Conta São Mateus que, pregando Jesus no Templo, os publicanos e herodianos, para O porem à prova, Lhe perguntaram se deviam pagar o imposto a César. Jesus, que bem conhecia a sovinice do seu povo, pediu uma das moedinhas com que pagavam o tributo: -- Mostrai-me um sestércio!
Ora aqui é que o cronista omite pormenores relevantes, incapaz de pôr a nu a ancestral avareza judaica. Mas eu, pressentindo que a história deveria estar incompleta, procedi a aturadas pesquisas, recorrendo inclusive a manuscritos apócrifos, alguns deles ainda não publicados, para reconstituir o hiato entre o pedido de Jesus e a sua célebre sentença "Dai a César o que é de César." E, por acréscimo, apurei como ocorreu a expulsão dos vendilhões do Templo...

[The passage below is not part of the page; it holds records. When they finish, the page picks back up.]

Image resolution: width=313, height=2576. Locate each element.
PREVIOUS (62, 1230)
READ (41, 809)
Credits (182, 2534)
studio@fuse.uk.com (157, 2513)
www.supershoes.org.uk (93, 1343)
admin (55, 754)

-- Um sestércio, Mestre? Tu, que abominas o dinheiro, pedes um vil sestércio?
Com aceno de cabeça, Jesus confirmou.
-- Onde vou arranjar agora um sestércio? Olhou em volta. Os outros publicanos fingiam prestar atenção aos vendedores de pombas. Os discípulos de Jesus sorriam trocistas: mais uma vez o Mestre ganhava as discussões.

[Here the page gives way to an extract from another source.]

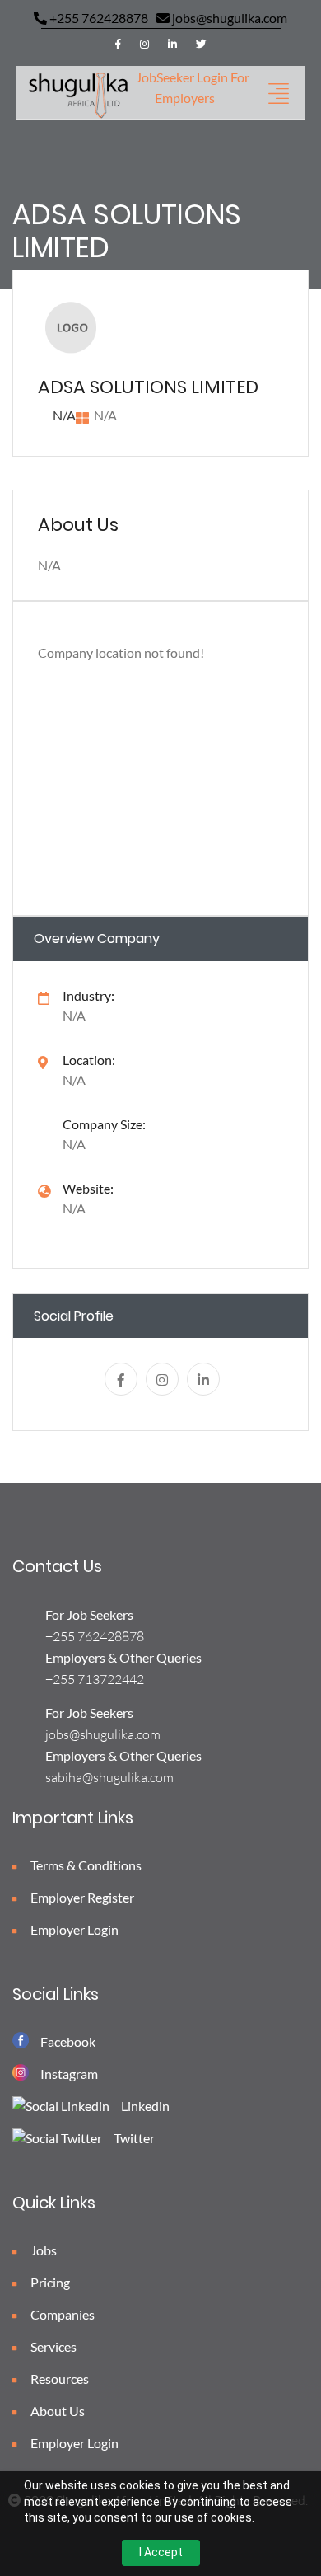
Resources (58, 2378)
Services (52, 2346)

Em vão, o publicano escarafunchava nos bolsos da túnica: -- Logo hoje, que vim desprevenido... E para um dos herodianos: -- Ajuda-me, que já riem de nós!
--Também eu estou desprevenido... Nunca trago dinheiro comigo, sempre digo que Jehovah me valerá nas necessidades...
O publicano olha interrogativamente para os outros. Apressam-se a revirar as algibeiras, para mostrar que nada escondem. Um, em jeito de desculpa: -- Acho que tinha um sestércio, mas a minha mulher deve ter-mo apanhado quando lavou a túnica... É sempre o mesmo: dinheiro que ela encontre nos meus bolsos desaparece logo!
-- E tu, dizem a um dos herodianos, que ao demais és também banqueiro?
-- Também nada tenho, irmãos. Sabes bem que nós, banqueiros, somos uns pobres de Deus.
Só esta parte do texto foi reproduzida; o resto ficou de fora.